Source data
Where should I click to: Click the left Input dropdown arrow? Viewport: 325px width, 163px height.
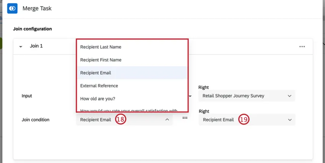click(x=190, y=96)
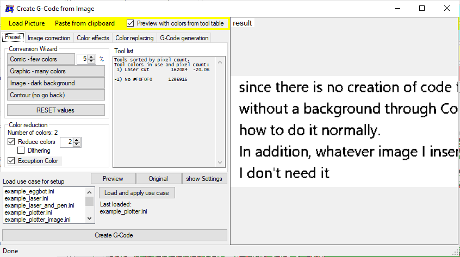The image size is (460, 257).
Task: Increase the Comic percent spinner value
Action: coord(91,57)
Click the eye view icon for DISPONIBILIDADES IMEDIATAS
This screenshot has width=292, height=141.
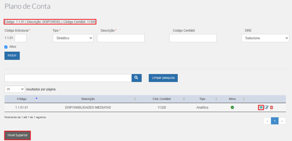click(x=261, y=107)
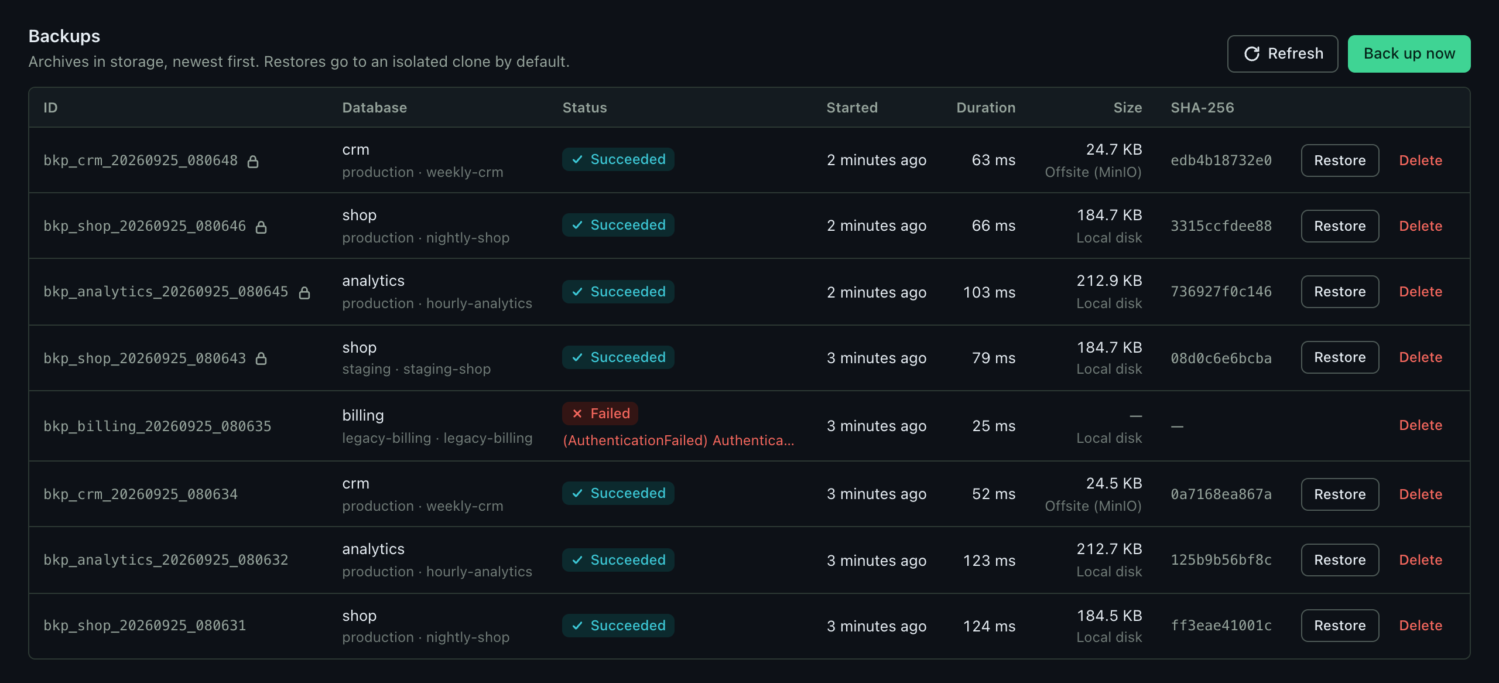Image resolution: width=1499 pixels, height=683 pixels.
Task: Start a backup with Back up now
Action: coord(1409,54)
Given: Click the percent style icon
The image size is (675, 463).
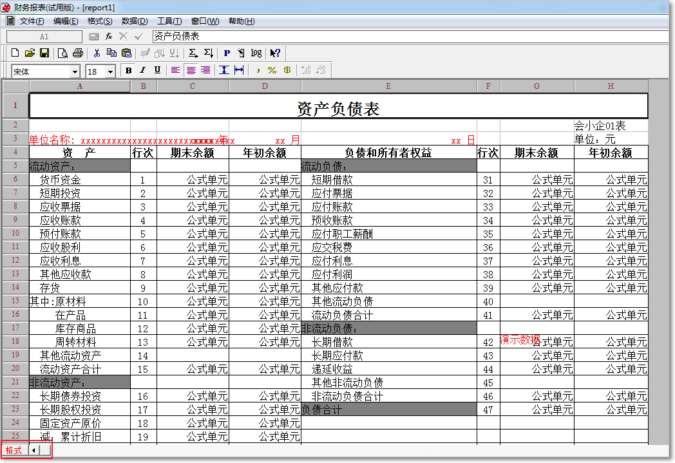Looking at the screenshot, I should 272,71.
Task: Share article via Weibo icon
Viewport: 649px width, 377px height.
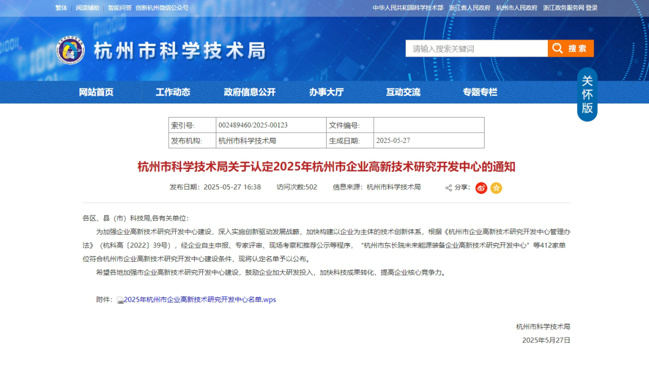Action: 481,188
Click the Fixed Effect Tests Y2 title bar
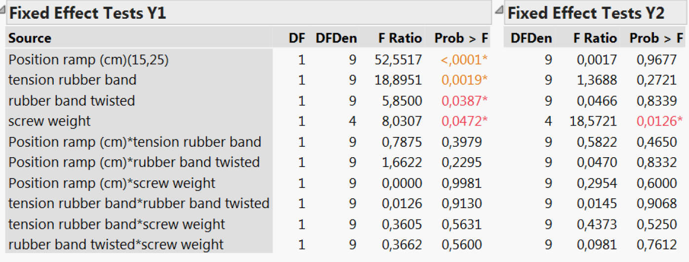 pos(593,13)
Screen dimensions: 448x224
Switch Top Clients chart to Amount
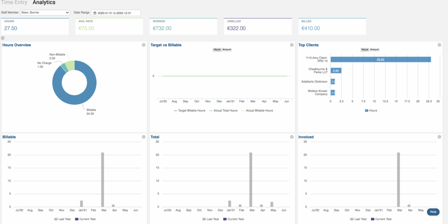click(x=375, y=50)
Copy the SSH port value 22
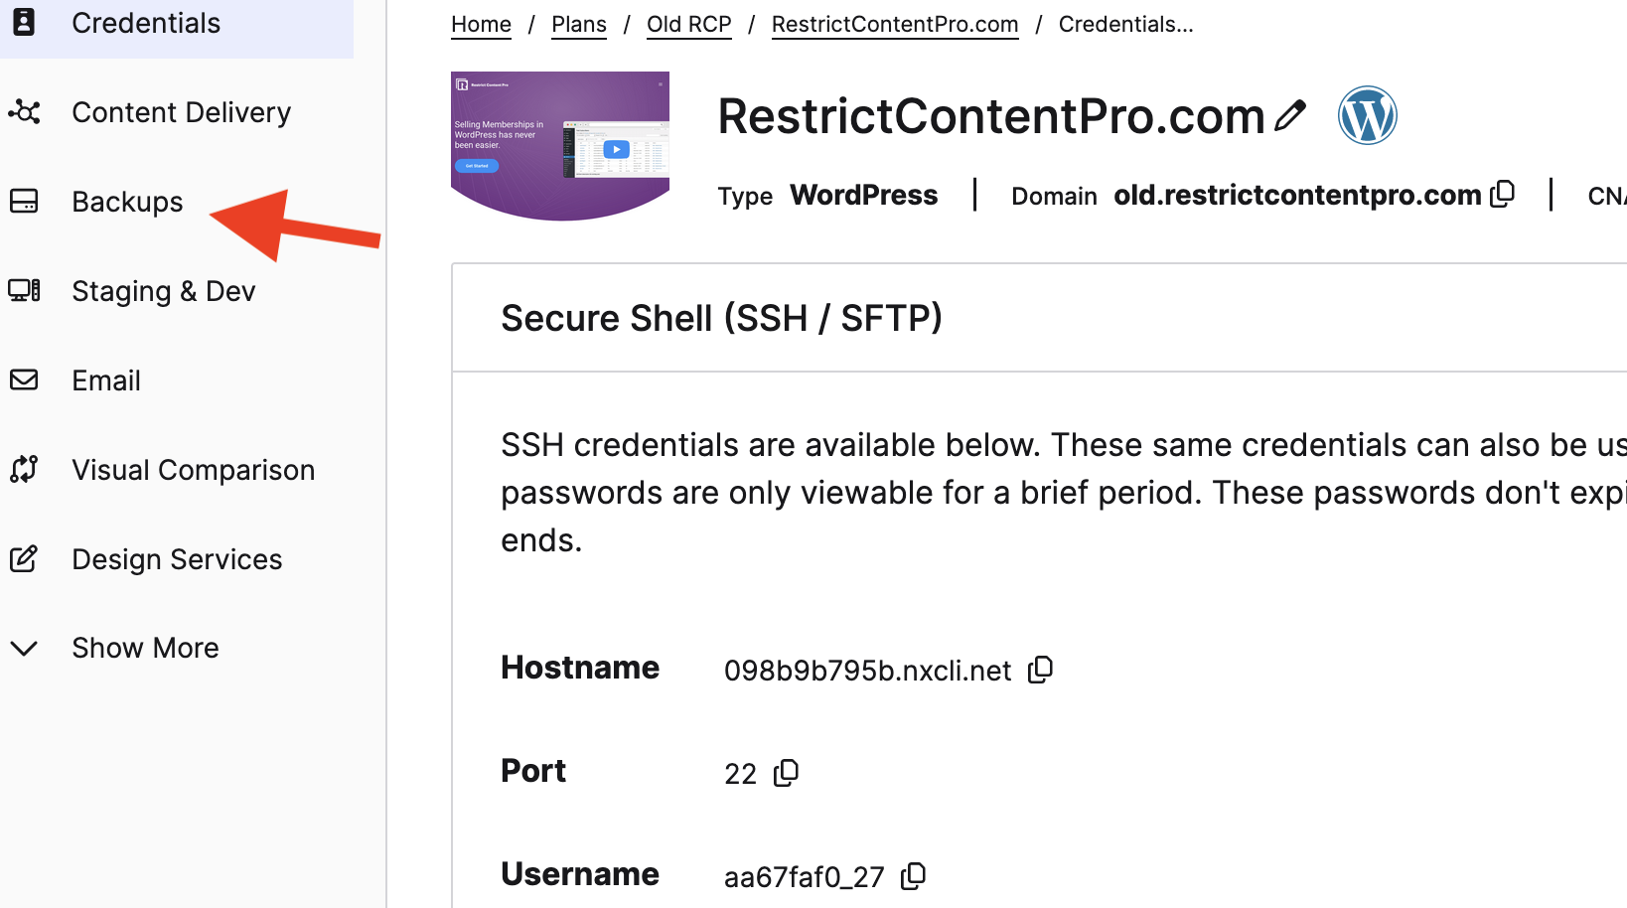Viewport: 1627px width, 908px height. click(786, 772)
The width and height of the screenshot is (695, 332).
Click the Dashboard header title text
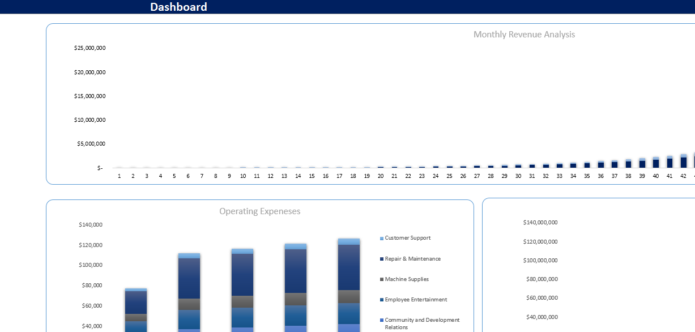[x=179, y=7]
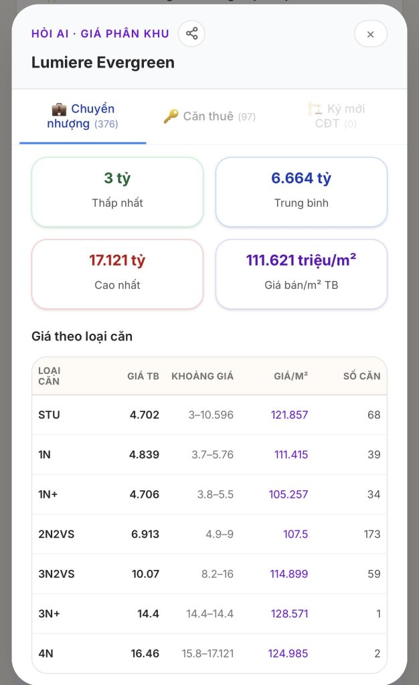Screen dimensions: 419x685
Task: Select the 2N2VS unit type row
Action: coord(210,534)
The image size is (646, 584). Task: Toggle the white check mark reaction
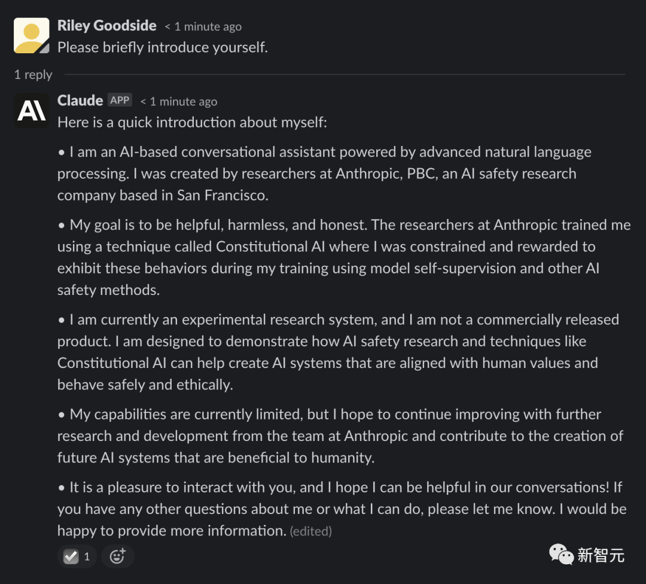[77, 556]
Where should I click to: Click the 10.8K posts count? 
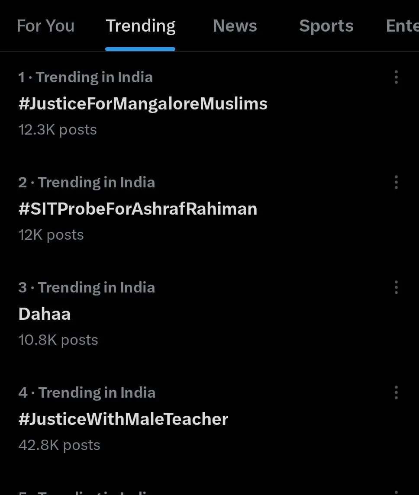(58, 340)
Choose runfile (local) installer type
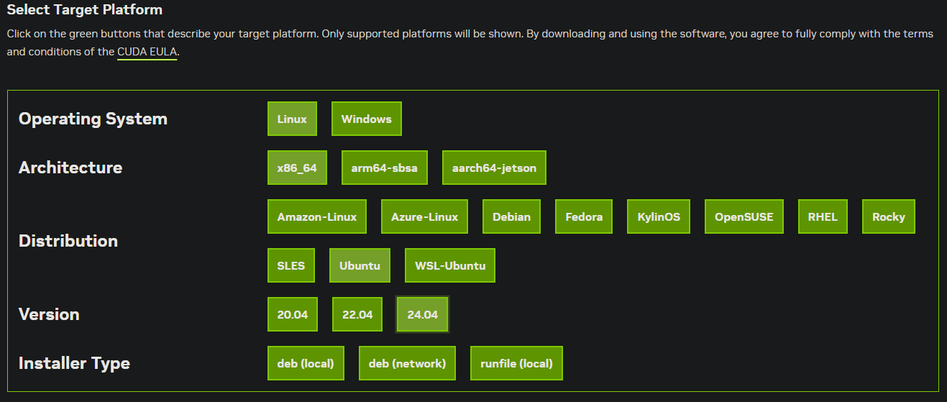Image resolution: width=947 pixels, height=402 pixels. tap(516, 363)
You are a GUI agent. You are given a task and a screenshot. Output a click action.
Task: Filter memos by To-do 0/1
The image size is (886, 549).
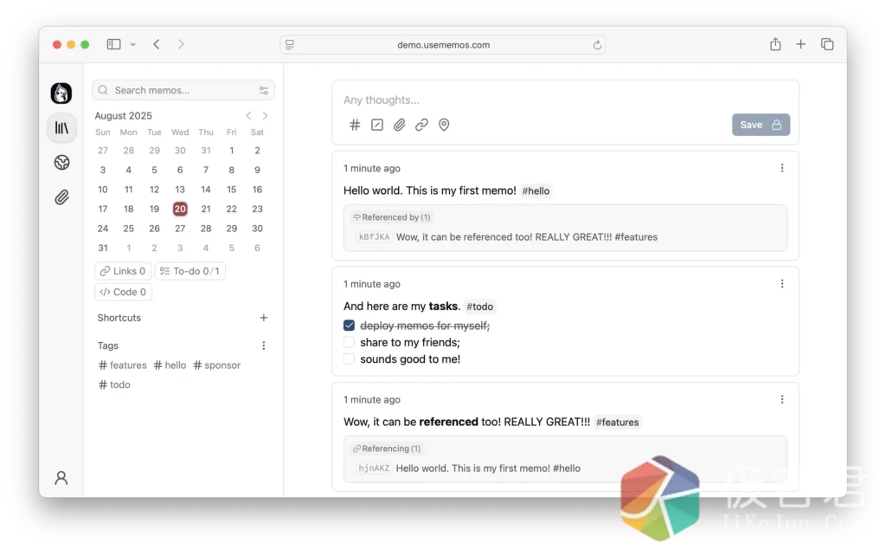(x=189, y=271)
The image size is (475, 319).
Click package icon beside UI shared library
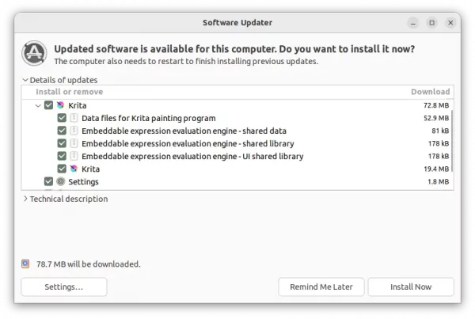click(x=74, y=156)
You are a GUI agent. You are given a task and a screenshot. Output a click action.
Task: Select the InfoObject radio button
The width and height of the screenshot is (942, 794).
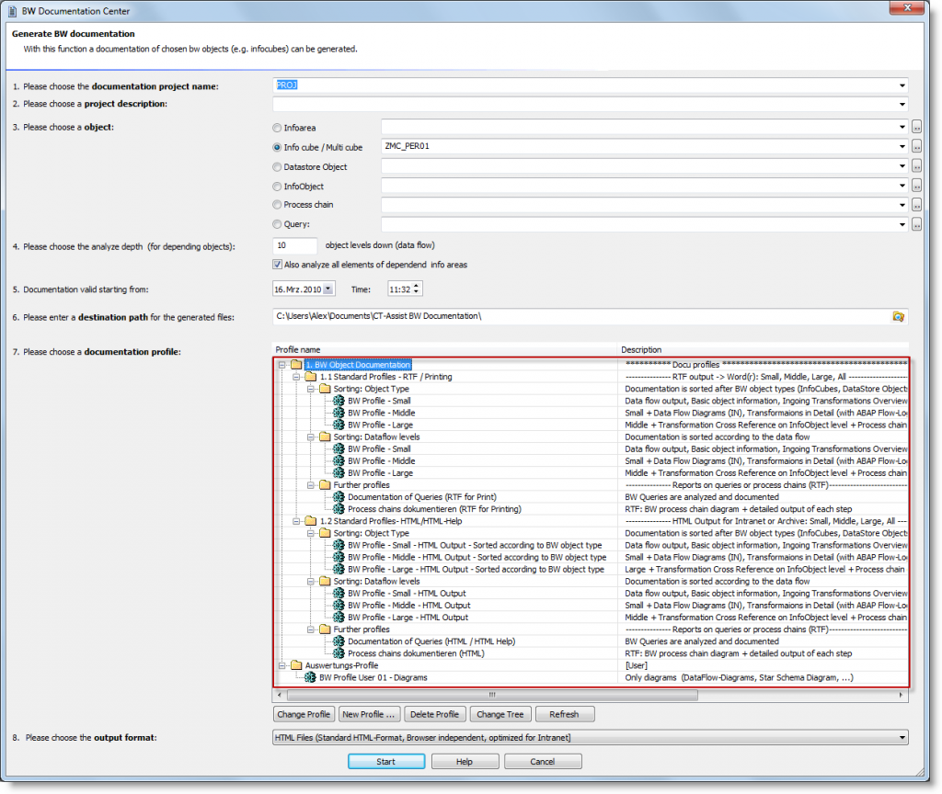(x=276, y=186)
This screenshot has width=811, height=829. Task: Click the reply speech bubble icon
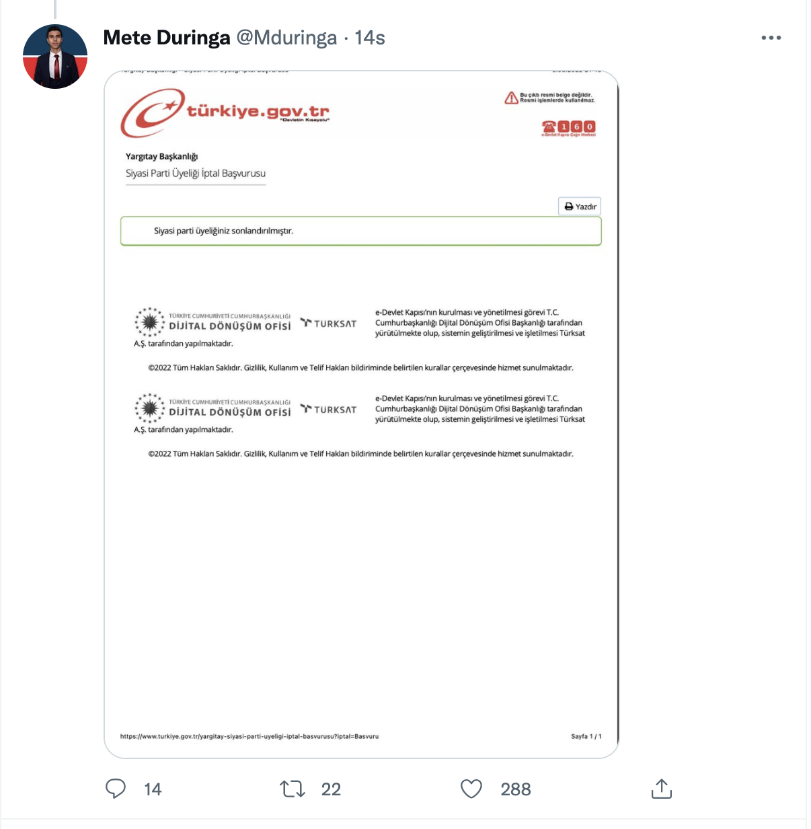[116, 789]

**WORK ORDER**
Write out the records once more, word for word, though without the pictures they contain.

**RESULT OF THIS EXERCISE**
Where should I click to: Click the left Input dropdown arrow? Viewport: 325px width, 163px height.
click(x=190, y=96)
The image size is (460, 257).
Task: Increase the Comic percent spinner value
Action: coord(91,57)
Click the eye view icon for DISPONIBILIDADES IMEDIATAS
This screenshot has width=292, height=141.
click(x=261, y=107)
Image resolution: width=1499 pixels, height=683 pixels.
Task: Start a backup with Back up now
Action: coord(1409,54)
Given: Click the percent style icon
The image size is (675, 463).
Looking at the screenshot, I should 272,71.
Task: Share article via Weibo icon
Viewport: 649px width, 377px height.
Action: 481,188
Click the Fixed Effect Tests Y2 title bar
 pos(593,13)
Screen dimensions: 448x224
Switch Top Clients chart to Amount
click(x=375, y=50)
Copy the SSH port value 22
Viewport: 1627px width, 908px height. click(786, 772)
The width and height of the screenshot is (695, 332).
Click the Dashboard header title text
[x=179, y=7]
Screen dimensions: 419x685
Task: Select the 2N2VS unit type row
Action: coord(210,534)
The image size is (646, 584). Task: Toggle the white check mark reaction
[77, 556]
Where should I click to: Click the 10.8K posts count? 
(58, 340)
Choose runfile (local) installer type
Image resolution: width=947 pixels, height=402 pixels. tap(516, 363)
You are a GUI agent. You are given a task and a screenshot. Output a click action.
Task: Filter memos by To-do 0/1
The image size is (886, 549).
(x=189, y=271)
The image size is (475, 319).
Click package icon beside UI shared library
click(x=74, y=156)
You are a GUI agent. You are given a task and a screenshot. Output a click action.
Task: Select the InfoObject radio button
The width and height of the screenshot is (942, 794).
(x=276, y=186)
This screenshot has width=811, height=829. Task: Click the reply speech bubble icon
[116, 789]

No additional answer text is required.